$SNOW Almost Down -30% In After-Hours

https://twitter.com/EricJhonsa/status/1499131380495642625

https://twitter.com/EricJhonsa/status/1499133231609704448

$SNOW is a very good company with great management, but (as I’ve said for a while) it’s been valued like it doesn’t have serious competition, particularly given its relatively low GM. The big-3 cloud giants and now Databricks are all eager to go after the same pie.
4:23 PM · Mar 2, 2022·TweetDeck

https://archive.ph/SY0Vd

Snowflake CEO Frank Slootman said in an interview with Barron’s that the quarter was “exceptional,” but he conceded that revenue beat guidance by a little less than in other recent quarters.

Slootman said one reason that is tied to the company’s unusual consumption-based revenue model—customers pay for the compute time they use, no more, no less. And Slootman notes that a tweak to the software in January allowed customers to do the same workloads with less resources—he said the adjustment cost the company about $2 million in just three weeks in January. “This isn’t philanthropy,” he says, noting that the change will eventually benefit the company. “When you make something cheaper, people buy more of it,” in this case compute time. Slootman notes that the company, which once sold compute time by the hour, now sells it by the second.

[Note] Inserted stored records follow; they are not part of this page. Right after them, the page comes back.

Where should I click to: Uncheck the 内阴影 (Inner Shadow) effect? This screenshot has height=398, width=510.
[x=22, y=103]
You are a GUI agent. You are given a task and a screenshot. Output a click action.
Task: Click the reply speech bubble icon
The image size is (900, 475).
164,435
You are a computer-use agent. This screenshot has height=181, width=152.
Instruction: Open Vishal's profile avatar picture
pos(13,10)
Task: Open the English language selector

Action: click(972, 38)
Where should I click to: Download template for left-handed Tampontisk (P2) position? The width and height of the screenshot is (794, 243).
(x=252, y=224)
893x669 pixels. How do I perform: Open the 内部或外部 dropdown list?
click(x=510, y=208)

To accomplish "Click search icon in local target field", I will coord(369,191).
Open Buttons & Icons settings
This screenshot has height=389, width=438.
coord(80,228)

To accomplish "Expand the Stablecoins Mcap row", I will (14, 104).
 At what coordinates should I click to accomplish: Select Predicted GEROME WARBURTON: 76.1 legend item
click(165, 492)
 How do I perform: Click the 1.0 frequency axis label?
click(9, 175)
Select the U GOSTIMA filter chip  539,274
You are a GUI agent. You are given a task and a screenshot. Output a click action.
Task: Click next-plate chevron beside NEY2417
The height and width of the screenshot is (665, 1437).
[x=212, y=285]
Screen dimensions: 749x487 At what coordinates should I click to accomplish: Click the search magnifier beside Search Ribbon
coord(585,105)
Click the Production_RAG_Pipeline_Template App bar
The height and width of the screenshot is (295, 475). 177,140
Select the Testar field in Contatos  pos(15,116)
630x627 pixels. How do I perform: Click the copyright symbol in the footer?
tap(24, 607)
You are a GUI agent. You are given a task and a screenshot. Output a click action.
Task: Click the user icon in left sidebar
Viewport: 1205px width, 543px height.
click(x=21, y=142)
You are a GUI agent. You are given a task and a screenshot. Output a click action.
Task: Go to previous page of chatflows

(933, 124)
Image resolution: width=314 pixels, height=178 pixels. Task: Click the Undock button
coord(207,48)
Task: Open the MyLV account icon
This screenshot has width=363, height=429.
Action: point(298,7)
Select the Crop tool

But he also notes that Snowflake had “incredible sales performance in the quarter,” and secondary metrics make his case. The company said its net revenue retention rate, a measure of repeat business, was 178%, which was up from 173% in the October quarter. Remaining performance obligations were $2.6 billion, up 99% year-over-year, accelerating from 94% growth one quarter earlier. The company now has 5,944 customers, including 184 with trailing revenue of more than $1 million—up from 116 just one quarter earlier.